在调研机构进行的一次访谈中,Tenzir公司的首席未来学家Oliver Rochford讨论了自动化如何与人类专业知识进行战略整合,确保数据完整性,以及高级任务实现自动化时需要考虑的事项。
由于人类智能在网络安全中仍然至关重要,那么如何将自动化与人类的判断和专业知识策略性地结合起来,以更有效地识别威胁和分析模式?
Rochford:在理想情况下,我们希望将尽可能多的琐碎和重复的工作实现自动化,从而让网络安全专家腾出时间专注于完成高价值的任务。在需要场景或专业知识的行为分析中,或者在不容易对情况进行分类时,为了确定正确的行动方案,人类的认知是不可替代的。

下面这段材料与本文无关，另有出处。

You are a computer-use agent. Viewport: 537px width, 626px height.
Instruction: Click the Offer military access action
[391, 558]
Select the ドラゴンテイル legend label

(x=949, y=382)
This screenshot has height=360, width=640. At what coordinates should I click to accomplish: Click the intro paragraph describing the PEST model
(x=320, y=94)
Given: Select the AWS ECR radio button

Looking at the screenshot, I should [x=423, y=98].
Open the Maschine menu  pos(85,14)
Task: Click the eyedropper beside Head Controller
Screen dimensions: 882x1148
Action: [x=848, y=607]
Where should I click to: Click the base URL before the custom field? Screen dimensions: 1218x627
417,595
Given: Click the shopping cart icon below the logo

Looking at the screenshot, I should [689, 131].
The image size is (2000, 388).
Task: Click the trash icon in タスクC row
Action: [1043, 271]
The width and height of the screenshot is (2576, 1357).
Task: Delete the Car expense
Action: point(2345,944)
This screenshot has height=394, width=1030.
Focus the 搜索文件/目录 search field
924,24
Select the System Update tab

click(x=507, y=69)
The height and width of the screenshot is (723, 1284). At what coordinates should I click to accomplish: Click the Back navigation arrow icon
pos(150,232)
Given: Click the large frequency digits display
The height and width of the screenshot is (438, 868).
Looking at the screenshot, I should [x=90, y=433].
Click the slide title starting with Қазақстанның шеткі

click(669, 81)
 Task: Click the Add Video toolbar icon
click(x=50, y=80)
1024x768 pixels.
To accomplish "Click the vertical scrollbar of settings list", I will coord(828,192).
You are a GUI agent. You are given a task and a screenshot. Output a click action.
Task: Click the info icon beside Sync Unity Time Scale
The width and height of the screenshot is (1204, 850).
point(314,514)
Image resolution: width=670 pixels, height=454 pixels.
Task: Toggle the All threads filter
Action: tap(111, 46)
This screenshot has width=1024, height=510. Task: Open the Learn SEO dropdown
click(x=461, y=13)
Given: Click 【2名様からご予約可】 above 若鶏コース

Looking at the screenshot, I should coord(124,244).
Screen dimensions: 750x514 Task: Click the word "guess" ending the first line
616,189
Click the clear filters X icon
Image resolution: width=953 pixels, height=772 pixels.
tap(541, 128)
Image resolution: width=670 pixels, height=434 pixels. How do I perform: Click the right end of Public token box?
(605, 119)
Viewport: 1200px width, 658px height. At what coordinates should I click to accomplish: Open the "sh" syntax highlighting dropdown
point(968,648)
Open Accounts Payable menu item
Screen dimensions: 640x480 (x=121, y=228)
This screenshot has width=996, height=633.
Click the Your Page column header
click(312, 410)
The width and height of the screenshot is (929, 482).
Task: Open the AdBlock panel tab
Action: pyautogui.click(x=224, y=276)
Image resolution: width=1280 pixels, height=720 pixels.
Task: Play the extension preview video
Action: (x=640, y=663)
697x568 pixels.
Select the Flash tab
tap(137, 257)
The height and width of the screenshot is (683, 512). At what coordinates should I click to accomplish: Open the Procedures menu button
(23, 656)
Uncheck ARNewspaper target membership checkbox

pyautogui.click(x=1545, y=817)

实际上,这可能意味着自动化子任务,而不是将整个过程完全实现自动化,例如关联或丰富事件数据,获取额外的取证证据,或打开和注释事件票据。关键是设计符合人体工程学的工作流程,其中自动化以这样一种方式嵌入,以帮助安全分析师和其他专业安全人员专注于分析和决策,同时减少他们的认知工作量并避免场景切换。它是关于利用每个人的优势——能够解析、处理、关联和分析机器的大量数据,并通过人类理解这些数据。
但是,企业越来越需要采用一种更积极的自动化策略来抵御机器的攻击,或者在杀伤链的后期阶段检测攻击,例如数据泄露。在这种情况下,人工过程可能不够迅速。威胁行为者也在积极采用自动化技术,而速度将变得越来越重要。
需要哪些关键元素来确保支持安全自动化的数据是可信的?
Rochford:例如,如果我们想要将威胁响应和遏制实现自动化,通常只能容忍非常少量的误报。首先,我们必须确保收集正确的数据源,并且收集的数据是可靠和一致的。然后,我们还需要一种方法来确定何时通过检测或相关规则启动响应,或者更常见的是使用像机器学习模型这样的东西。准确的检测可能需要额外的数据源,例如机器可读的威胁情报提要,或资产和用户角色场景。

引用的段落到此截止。